BMJ Open Respir Res ; 5(1): e000238, 2018.
Artigo em Inglês | MEDLINE | ID: mdl-29531743

RESUMO

INTRODUCTION: Ventilation parameter data from patients receiving home mechanical ventilation can be collected via secure data cards and modem technology. This can then be reviewed by clinicians and ventilator prescriptions adjusted. Typically available measures include tidal volume (VT), leak, respiratory rate, minute ventilation, patient triggered breaths, achieved pressures and patient compliance. This study aimed to assess the potential impact of ventilator data downloads on management of patients requiring home non-invasive ventilation (NIV). METHODS: A longitudinal within-group design with repeated measurements was used. Baseline ventilator data were downloaded, reviewed and adjustments made to optimise ventilation. Leak, VT and compliance data were collected for comparison at the first review and 3-7 weeks later. Ventilator data were monitored and amended remotely via a modem by a consultant physiotherapist between the first review and second appointment.

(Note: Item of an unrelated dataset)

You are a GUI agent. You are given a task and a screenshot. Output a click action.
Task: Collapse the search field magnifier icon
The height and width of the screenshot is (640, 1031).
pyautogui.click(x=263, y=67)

RESULTS: Analysis of data from 52 patients showed increased patient compliance (% days used >4 hours) from 90% to 96% (p=0.007), increased usage from 6.53 to 6.94 hours (p=0.211) and a change in VT(9.4 vs 8.7 mL/kg/ideal body weight, p=0.022). There was no change in leak following review of NIV prescriptions (mean (SD): 43 (23.4) L/min vs 45 (19.9)L/min, p=0.272). CONCLUSION: Ventilator data downloads, via early remote assessment, can help optimise patient ventilation through identification of modifiable factors, in particular interface leak and ventilator prescriptions. However, a prospective study is required to assess whether using ventilator data downloads provides value in terms of patient outcomes and cost-effectiveness. The presented data will help to inform the design of such a study.